Preparing virtual infrastructure managed by VMware NSX-T Manager

Before installing Kaspersky Security in the infrastructure managed by VMware NSX-T Manager, do the following:

• Combine VMware ESXi hypervisors into one or several VMware clusters.
• If you want to use an N-VDS switch, reserve one physical network interface for configuring N-VDS on each VMware ESXi hypervisor.
• Configure the Agent VM Settings in the properties of each hypervisor: select a network and storage for service virtual machines and SVMs. For details on configuring Agent VM Settings, please refer to the VMware product documentation.
• Install the Guest Introspection Thin Agent component on each virtual machine that you want to protect using Kaspersky Security.

  On the virtual machines running Windows, the NSX File Introspection Driver, which is included in VMware Tools version 11.2.5 package acts as the Guest Introspection Thin Agent component. By default, NSX File Introspection Driver is not installed, so when installing the VMware Tools package, select NSX File Introspection Driver to install.

  Special packages are provided for installation of the Guest Introspection Thin Agent component on the virtual machines running Linux operating system. For more details please refer to documentation attached to VMware products.

• Perform the following actions in the VMware NSX Manager Web Console:
  1. Register VMware vCenter Server to which VMware NSX-T Manager is connected as NSX Compute Manager.
  2. Create an NSX Transport Node Profile for the NSX Transport Zone of the Overlay type, to which the protected virtual machines are connected. You can use the default NSX transport zone.
  3. Prepare hypervisors for protection deployment. To do this, apply the created NSX Transport Node Profile on each VMware cluster where the SVMs with Kaspersky Security components will be deployed.

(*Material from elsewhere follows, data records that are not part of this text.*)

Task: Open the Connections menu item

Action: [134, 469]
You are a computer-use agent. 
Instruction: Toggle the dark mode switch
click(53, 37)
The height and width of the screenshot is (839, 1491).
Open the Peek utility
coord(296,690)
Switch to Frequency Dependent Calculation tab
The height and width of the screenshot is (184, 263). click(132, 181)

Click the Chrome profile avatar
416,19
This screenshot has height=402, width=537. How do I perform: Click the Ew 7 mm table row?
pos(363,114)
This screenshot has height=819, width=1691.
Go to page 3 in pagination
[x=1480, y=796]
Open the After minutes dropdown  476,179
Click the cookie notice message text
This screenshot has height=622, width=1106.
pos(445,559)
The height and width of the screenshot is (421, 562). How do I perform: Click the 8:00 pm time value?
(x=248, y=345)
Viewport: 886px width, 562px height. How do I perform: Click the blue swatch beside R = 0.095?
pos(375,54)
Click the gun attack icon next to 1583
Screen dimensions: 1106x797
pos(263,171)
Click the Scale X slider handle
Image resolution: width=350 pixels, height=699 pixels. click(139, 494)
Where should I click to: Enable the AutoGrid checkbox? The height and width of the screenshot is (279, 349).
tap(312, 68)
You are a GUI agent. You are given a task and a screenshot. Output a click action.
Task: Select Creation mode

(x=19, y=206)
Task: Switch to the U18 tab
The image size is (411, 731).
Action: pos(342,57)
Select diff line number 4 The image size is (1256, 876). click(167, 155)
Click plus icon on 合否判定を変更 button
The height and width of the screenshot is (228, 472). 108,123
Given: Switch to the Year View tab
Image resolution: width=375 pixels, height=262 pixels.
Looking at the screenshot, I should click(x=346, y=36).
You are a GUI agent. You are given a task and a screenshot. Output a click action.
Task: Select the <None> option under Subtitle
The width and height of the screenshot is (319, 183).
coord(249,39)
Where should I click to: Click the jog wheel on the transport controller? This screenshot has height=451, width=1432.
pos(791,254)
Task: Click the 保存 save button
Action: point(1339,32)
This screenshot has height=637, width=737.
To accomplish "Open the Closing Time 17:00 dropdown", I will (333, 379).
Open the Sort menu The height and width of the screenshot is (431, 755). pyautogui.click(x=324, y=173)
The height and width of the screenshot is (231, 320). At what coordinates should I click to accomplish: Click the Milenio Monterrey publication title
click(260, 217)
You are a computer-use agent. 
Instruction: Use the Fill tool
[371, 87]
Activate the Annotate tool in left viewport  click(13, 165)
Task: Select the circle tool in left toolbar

As a result, NSX Transport Nodes will be configured and VMware NSX components will be installed on VMware ESXi hypervisors.
  4. If you want to install the Network Threat Protection component, perform the following additional actions:
     • Make sure that the correct license type is used for VMware NSX-T Data Center.
     • In the NSX Transport Zone for which you created the NSX Transport Node Profile, create an NSX Segment and connect the protected virtual machines to it.